◆ Problem to work on ◆
In the slime mold article, what does Physarum polycephalum leave behind as it flows toward food?

BEGIN Text excerpt

As any proud iPhone 5 owner knows, even genius takes a day off once in a while: When Apple decided to ditch Google and rebuild its popular Maps app using a proprietary platform, the result was a colossal cartographic #fail that still gets cited in Apple’s current share price travails. The sloppy coding directed users onto airport runways, into the ocean, and even inspired its own Tumblr.
Brainless slime mold—yes, that’s the official scientific nomenclature—has no such problems. In fact, it doesn’t even have a central nervous system. But in a paper published last fall in the Proceedings of the National Academy of Sciences, Australian and French researchers showed that the unicellular protist knows how to “map” its surroundings and navigate complex mazes in order to find food.
Such behavior, from an organism with no consciousness, sheds light on the origin and evolution of memory among us brainier creatures.
“External memory,” the authors write, is a common phenomenon in nature: ants use pheromone trails to find their way from food source to nest; bees use landmarks to guide their in-flight navigation. Such tactics, biologists believe, likely preceded “internal memory” and allowed simple life forms to solve spatial problems, long before they could “think” or “feel.” Even robots learn this way. A robot can, of course, come pre-loaded with a map of its environment, or be programmed to build one as it explores—but such capabilities are technologically expensive. A simpler robot might instead employ “reactive navigation,” and solve spatial problems by keeping track only of its immediate surroundings.
So it is with brainless slime mold: no fancy on-board computer, no nervous system, no memory. But that doesn’t prevent it from making smart decisions.
The researchers report that when Physarum polycephalum “senses” food—via the activation of membrane surface receptors—and begins to flow in its direction, the mold leaves behind a “thick mat of nonliving, translucent, extracellular slime” in its wake. (Consider the slug.) When it begins to “forage” again, it will “choose” to explore new territory by avoiding its old, slime-covered path. (Only if there are no virgin swaths of Petri dish to traverse will the mold double back on its previous turf.) Such behavior, the researchers write, “strongly suggests that it can sense extracellular slime upon contact, and uses its presence as an externalized spatial memory system to recognize and avoid areas it has already explored.”

END Text excerpt
BEGIN Information

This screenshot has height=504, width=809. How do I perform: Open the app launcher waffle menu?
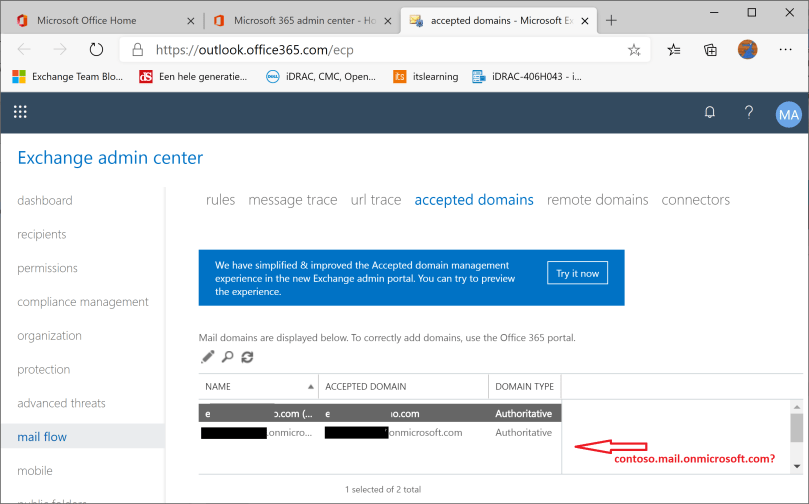(20, 113)
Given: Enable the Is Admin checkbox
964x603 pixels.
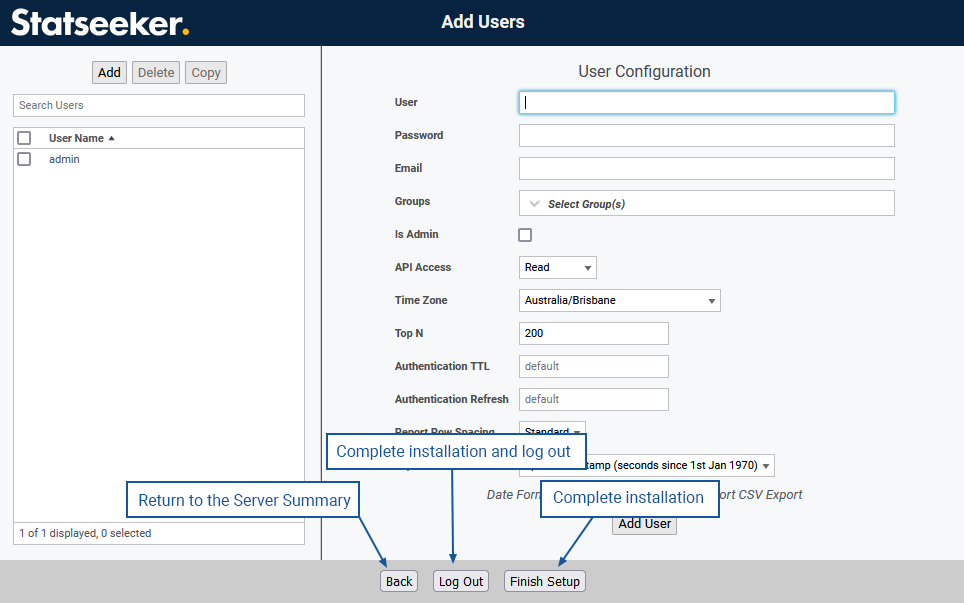Looking at the screenshot, I should point(525,235).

END Information

◆ Result for this exercise ◆
A thick mat of nonliving, translucent, extracellular slime.